Coenraad Cuser - Coenraad Cuser van Oosterwijk was een zoon van baljuw Willem de Cuser ( na 19 januari 1355 / Bastaardzoon van graaf Jan II van Avesnes/ 1304) en Ida van Oosterwijk.
Coenraad werd van Oosterwijk genoemd naar het gelijknamige stamslot van zijn moeder bij Heukelum in Zuid-Holland. Het geslacht Oosterwijk was door het huwelijk van Coen I van Oosterwijk met Mabelia van Wendelnesse (dochter van Boudewijn van Roon van Voorne) verwant aan het geslacht van Poelgeest.

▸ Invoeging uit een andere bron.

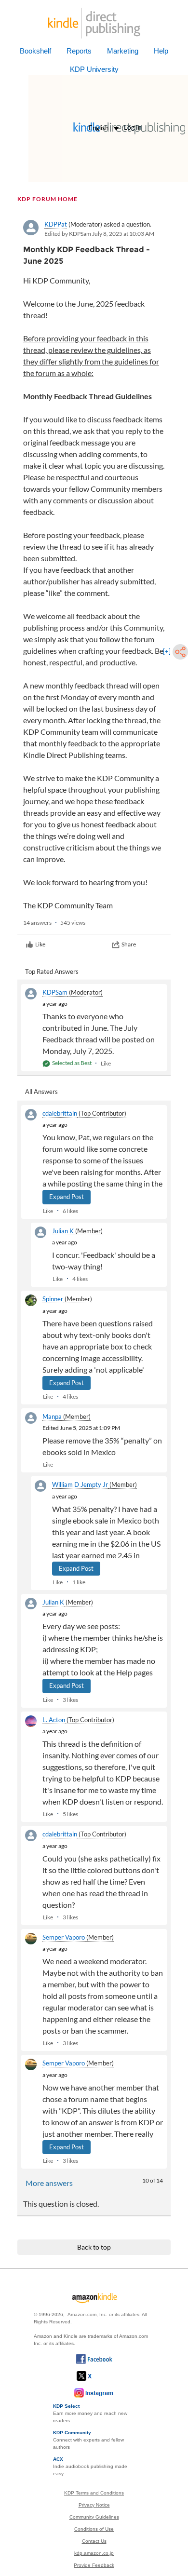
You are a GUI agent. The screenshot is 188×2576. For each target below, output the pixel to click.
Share (128, 944)
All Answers (41, 1091)
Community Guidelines (94, 2517)
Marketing (122, 51)
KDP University (94, 69)
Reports (79, 51)
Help (161, 51)
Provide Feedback (94, 2565)
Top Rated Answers (52, 971)
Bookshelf (35, 51)
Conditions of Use (94, 2529)
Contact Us (94, 2541)
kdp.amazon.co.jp (94, 2553)
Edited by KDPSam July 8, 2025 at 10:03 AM (99, 233)
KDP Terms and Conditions (94, 2492)
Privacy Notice (94, 2505)
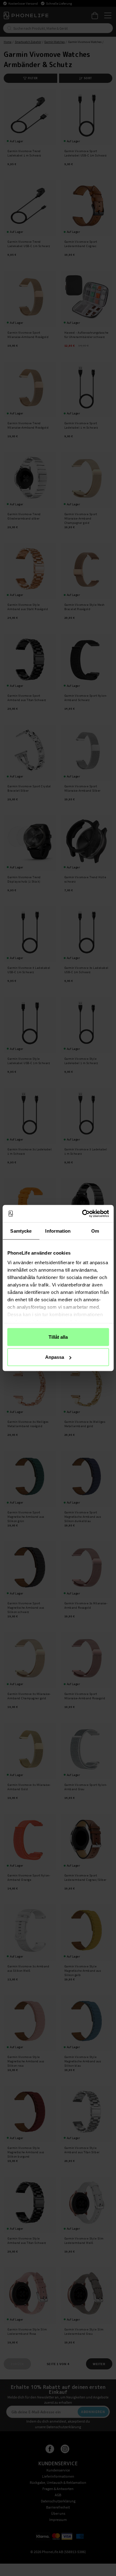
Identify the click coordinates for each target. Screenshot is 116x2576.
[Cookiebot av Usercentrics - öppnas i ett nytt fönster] (82, 1214)
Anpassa (54, 1357)
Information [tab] (58, 1230)
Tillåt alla (58, 1336)
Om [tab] (95, 1230)
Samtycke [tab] (21, 1230)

Het slot Oosterwijk nabij Wijk aan Duin werd in 1366 door Jan I van Egmond ( 1369) aan Coenraad overgedragen. Hij vernoemde het naar zijn ouderlijk kasteel.

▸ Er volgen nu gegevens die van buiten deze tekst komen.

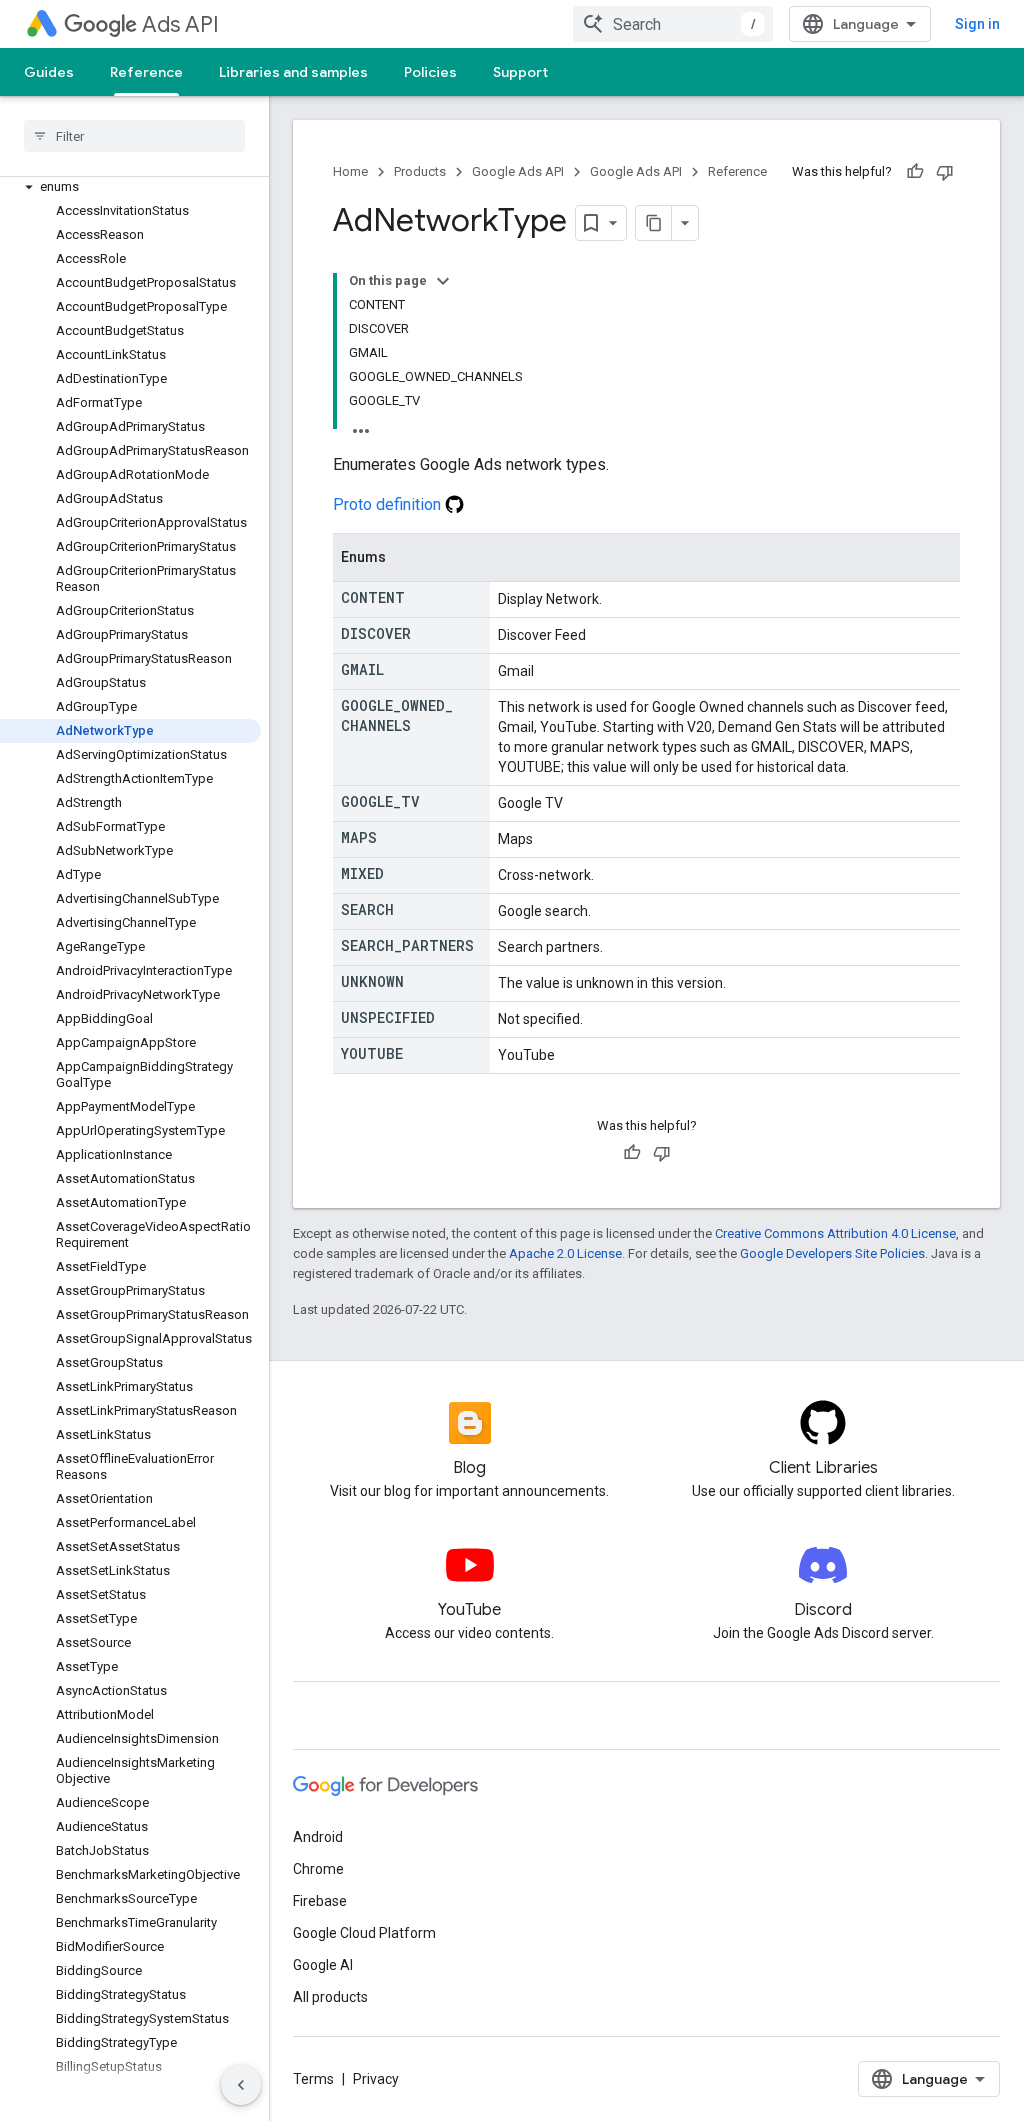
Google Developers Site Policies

In later jaren werd het slot bewoond door het geslacht Van Foreest. Coenraad huwde Vrouwe Clementina Gerrit Boelendochter van Sloten/ 1402. Hij was baljuw van Amstelland, houtvester van Holland, kastelein van Teylingen en raad van hertog Albrecht.
Coenraad Cuser overleed in 1407. Zijn oudste zoon Willem Cuser was hertogelijk hofmeester en werd op 21 september 1392 tegelijk met Aleida van Poelgeest in Den Haag op het Buitenhof door de Hoeken vermoord.
Zijn vader Coenraad stichtte voor zijn zielerust in 1394 in Haarlem een armenhuis, medio 19e eeuw Coen Cuserhuis geheten en thans onder de naam Stichting Jeugdhulp Kennemerland de oudste instelling voor jeugdhulp in ons land.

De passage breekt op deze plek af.